• Written task
Present the lines of the data from the one containing "You are a GUI" through the final line, inclusive, as a numbered list, leaving out any blank lines.

• Data for the task
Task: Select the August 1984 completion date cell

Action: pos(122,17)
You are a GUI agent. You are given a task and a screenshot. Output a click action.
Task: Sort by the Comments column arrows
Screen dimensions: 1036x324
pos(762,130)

• The reply
1. You are a GUI agent. You are given a task and a screenshot. Output a click action.
2. Task: Sort by the Comments column arrows
3. Screen dimensions: 1036x324
4. pos(762,130)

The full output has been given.